La leggenda greca dietro alla nascita della mirra
La mitologia greca è prodiga di miti e leggende che parlano della nascita di questo fiore o quella pianta. E fra di essi spicca anche la mirra. La quale, fra l’altro, presenta diverse versioni del mito in merito alla sua genesi.
Come nacque la mirra secondo la mitologia greca?

La mitologia greca ci racconta che Mirra o Smyrna era la figlia di Cinira o Teia. Quest’ultimo era un re assiro. Mirra era la sua unica figlia che, ad un certo punto, subì l’ira di Afrodite. La dea dell’amore e della bellezza, infatti, si arrabbiò con lei a causa della sua scarsa devozione.

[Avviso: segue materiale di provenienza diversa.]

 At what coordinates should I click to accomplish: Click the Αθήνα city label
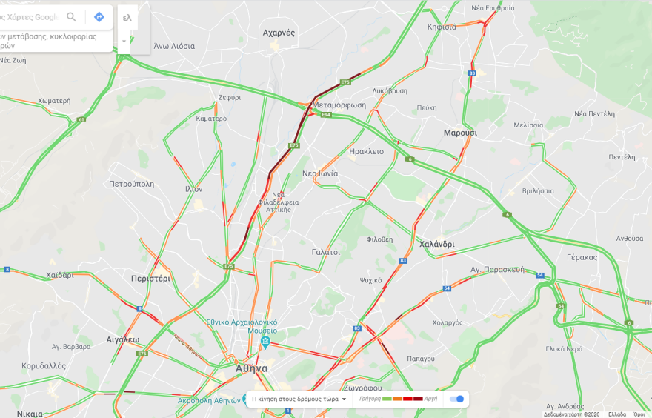click(252, 368)
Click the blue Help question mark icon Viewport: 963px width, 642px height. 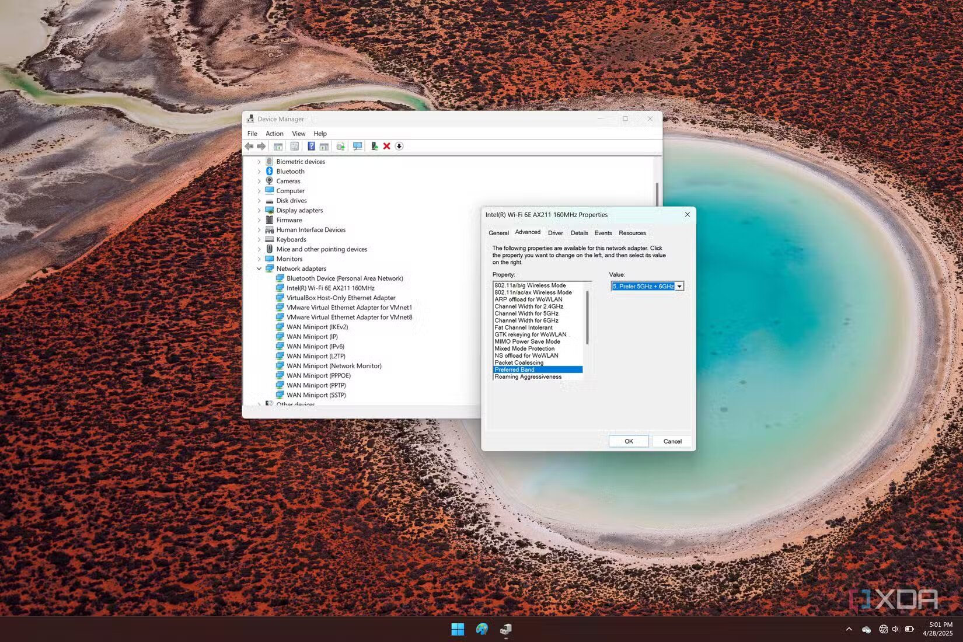coord(311,146)
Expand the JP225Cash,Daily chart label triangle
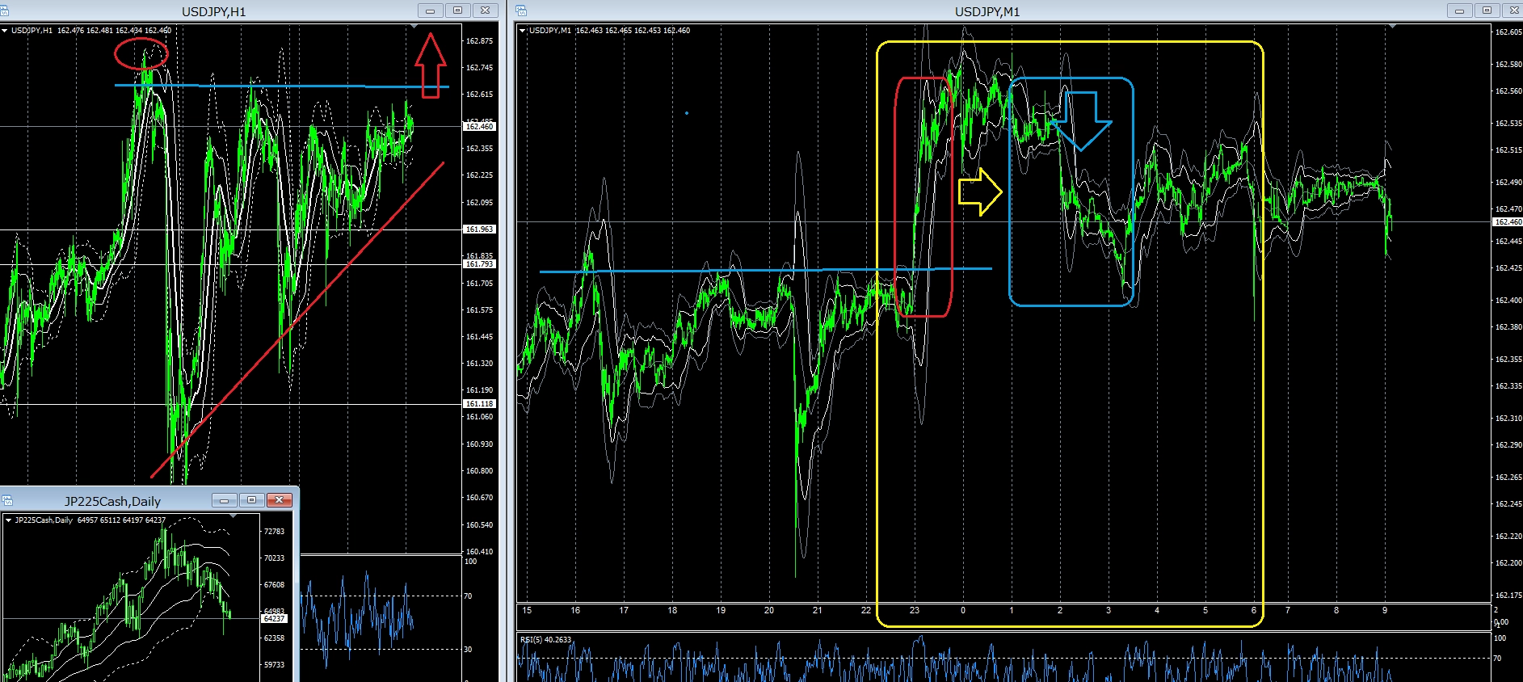 8,520
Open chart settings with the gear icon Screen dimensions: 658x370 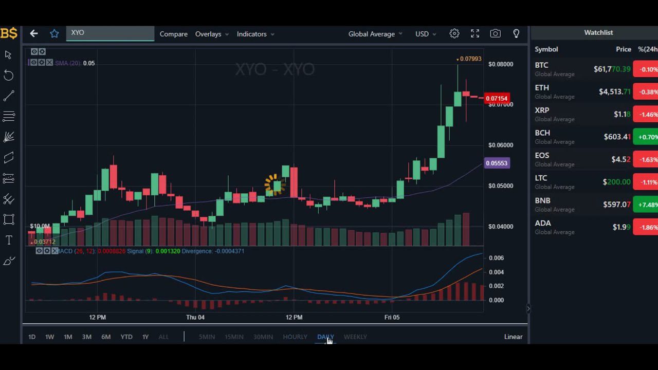(454, 33)
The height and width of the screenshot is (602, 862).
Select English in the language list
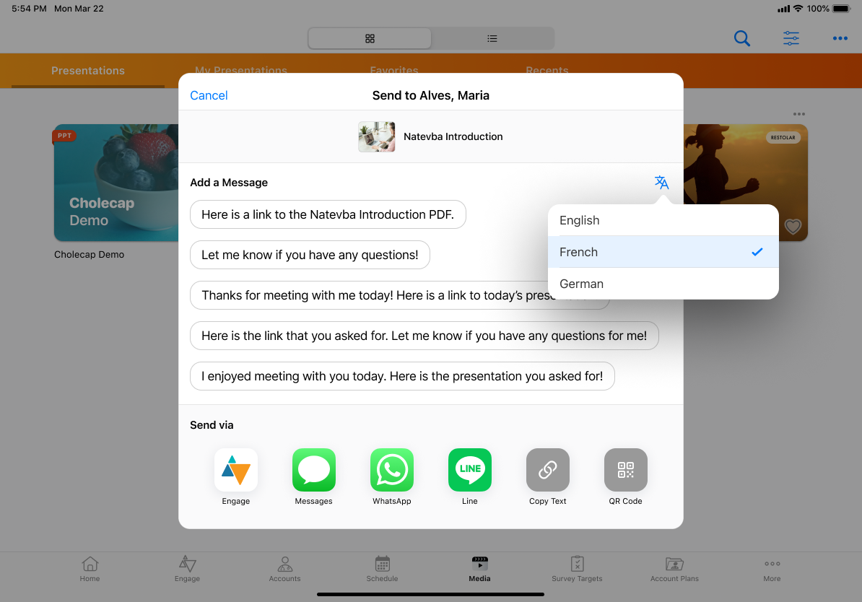coord(663,220)
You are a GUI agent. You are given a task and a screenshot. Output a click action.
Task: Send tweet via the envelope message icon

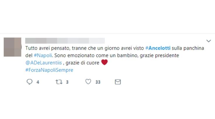pos(118,82)
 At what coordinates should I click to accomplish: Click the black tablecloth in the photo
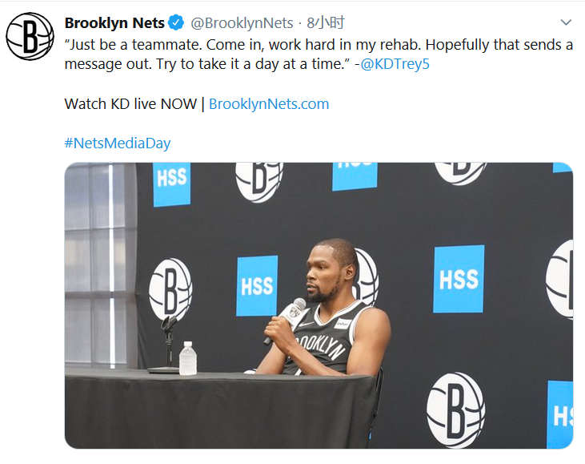click(x=216, y=413)
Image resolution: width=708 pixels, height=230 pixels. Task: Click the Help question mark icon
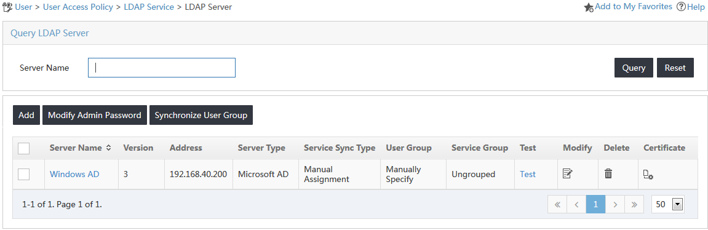tap(681, 7)
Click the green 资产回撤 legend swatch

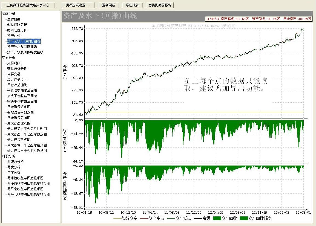click(x=217, y=218)
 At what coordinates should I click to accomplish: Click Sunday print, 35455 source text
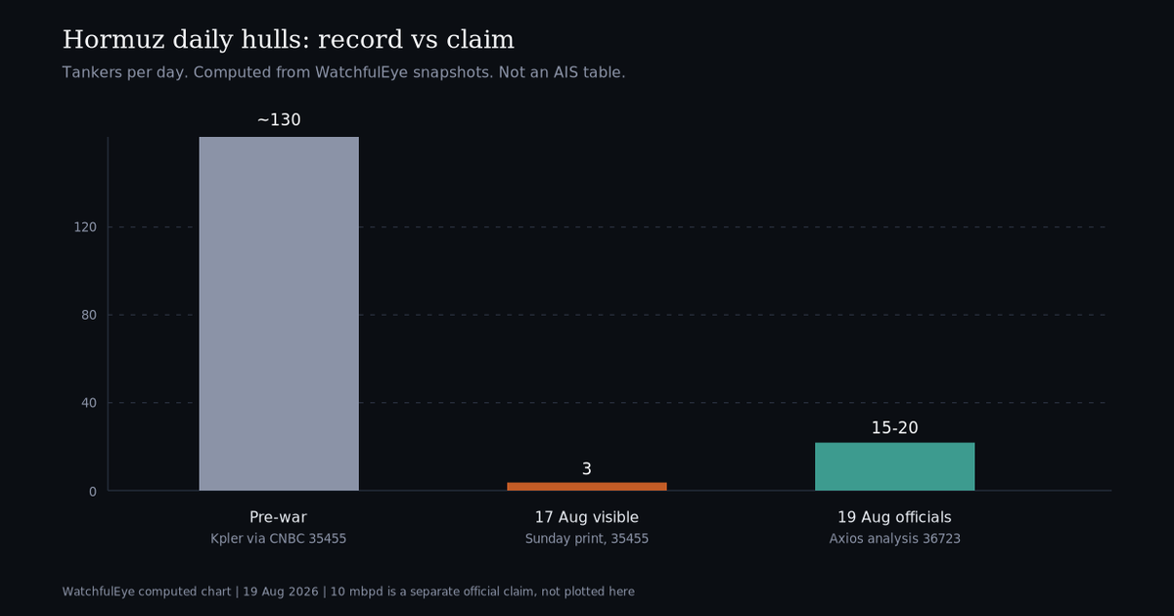click(x=587, y=539)
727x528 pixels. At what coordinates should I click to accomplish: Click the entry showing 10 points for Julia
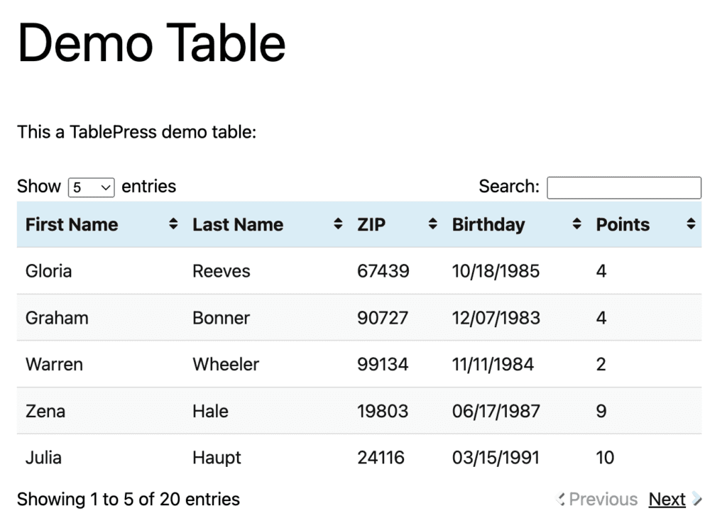pyautogui.click(x=605, y=458)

Afrodite così decise di punire la fanciulla facendola innamorare del padre. Mirra, grazie anche all’aiuto della nutrice, riuscì a giacere per dodici notti di seguito con Teia. Il re non sapeva che quella con cui stava giacendo era la figlia.
Solo che una sera il sovrano decise di vedere in volto quella donna e scoprì così l’inganno. Adirato con la figlia, iniziò a inseguirla per ucciderla. Mirra, durante la fuga, chiese aiuto agli dei pregandoli di renderla invisibile. Solo che gli dei, come al solito, interpretarono a modo loro questa richiesta, trasformandola in un albero dalla resina profumata. Era così nata la mirra.
Ma la storia non finisce qui perché la principessa era rimasta incinta del padre. Così, nove mesi dopo, l’albero si aprì e dal suo tronco nacque il bellissimo Adone.
Tuttavia questa è solo una delle versioni del mito. Secondo Igino, infatti, a scatenare l’ira di Afrodite fu la madre Cencreide, la cui hybris (eccessivo orgoglio o superbia) la spinse a sostenere che la figlia Mirra fosse più bella della dea dell’amore. In questa versione, poi, la povera ragazza, affranta da questo amore incestuoso, tentò anche il suicidio, venendo salvata però dalla fedele nutrice.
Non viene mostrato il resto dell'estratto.